|
 Various Artists - Oxfam Arabia (World
Music Network RGNET 1121 CD, 2003)
Various Artists - The Rough Guide to the Music of Egypt
(World
Music Network RGNET 1114 CD, 2003)
World Music Network’s sprawling Rough Guides series has included two previous
collections in support of the humanitarian organization Oxfam. They centered on
African and Latin music, and were as solid an overview of those genres as any in
the mid-priced Rough Guides lineup. Oxfam provides what’s needed most where it’s
needed most (health care, finances, protection from natural and man-made
disasters, preservation of human rights, etc.), and since most folks who listen
to world music are also attuned to world problems, the Oxfam discs are a great
way to get your global fix and have a hand in making things better as well.
Oxfam Arabia is 67 minutes of top notch sounds from across North Africa and
the Middle East. It’s got the diversity you’d expect from such a region, be it
classical and traditional pieces, rai, folkloric or fusion. So there’s diversity
here, from the contemporary sass of Algeria’s Abdou to different approaches
toward masterful oud playing courtesy of Rabih Abou-Khalil and Naseer Shama,
Transglobal Underground’s controlled techno frenzy, reggae-like grooves by
Sudan’s Abdel Gadir Salim and the in-concert zest of Warda Jazairia. If you hold
to the opinion that the Arab world is your enemy, you don’t deserve a disc like
this. But if you refuse to believe the vile spewing of fanatics on both sides,
this music will enrich and delight you in addition to bolstering a worthy cause.

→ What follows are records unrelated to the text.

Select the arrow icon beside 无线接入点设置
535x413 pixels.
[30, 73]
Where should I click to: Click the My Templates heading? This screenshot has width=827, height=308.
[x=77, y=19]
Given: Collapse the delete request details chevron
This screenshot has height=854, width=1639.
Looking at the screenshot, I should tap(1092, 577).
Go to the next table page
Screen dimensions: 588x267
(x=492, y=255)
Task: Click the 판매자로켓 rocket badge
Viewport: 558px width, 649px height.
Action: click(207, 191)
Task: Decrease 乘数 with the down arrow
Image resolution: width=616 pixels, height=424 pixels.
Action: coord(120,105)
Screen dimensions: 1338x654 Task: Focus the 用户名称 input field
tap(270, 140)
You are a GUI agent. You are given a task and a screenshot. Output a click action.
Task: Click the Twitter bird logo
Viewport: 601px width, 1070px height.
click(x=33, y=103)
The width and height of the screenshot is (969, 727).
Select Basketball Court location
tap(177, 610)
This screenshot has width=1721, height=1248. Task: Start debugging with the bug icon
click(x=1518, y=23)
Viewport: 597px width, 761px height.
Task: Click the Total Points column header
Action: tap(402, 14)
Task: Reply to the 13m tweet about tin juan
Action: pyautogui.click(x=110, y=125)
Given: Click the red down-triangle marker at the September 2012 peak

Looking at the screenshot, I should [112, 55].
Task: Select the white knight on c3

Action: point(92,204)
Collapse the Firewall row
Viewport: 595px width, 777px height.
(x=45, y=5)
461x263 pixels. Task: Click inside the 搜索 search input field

Some of the same artists from the Oxfam disc are also in good form on the The Rough Guide to the Music of Egypt. Modern Egyptian music can’t exactly be traced as far back
as the pharaohs and pyramids and all that, but it has deep roots anyway,
particularly links to pre-Islamic musical poetry. It’s only in much more recent
times, however, that the Egyptian capital of Cairo has become the center of the
Arabic music industry. Influences from all over the Arabic realm and beyond have
found their way into Egypt’s music, which as a result can be supremely fanciful
or funky. So feel free to be just as seduced by the jabbing rhythms that
punctuate the voice of Nugat El Saghira as you are by Ali Hassan Kuban’s Nubian
tartness, Amr Diab’s Iberian leanings or the lush simmering of pieces both grand
and simple from such key artists as Hamza El Din and Mahmoud Fadl. I could go
into loads more detail here, but all you really need to know is that this is a
deliciously good sampling of essential music from a fascinating place.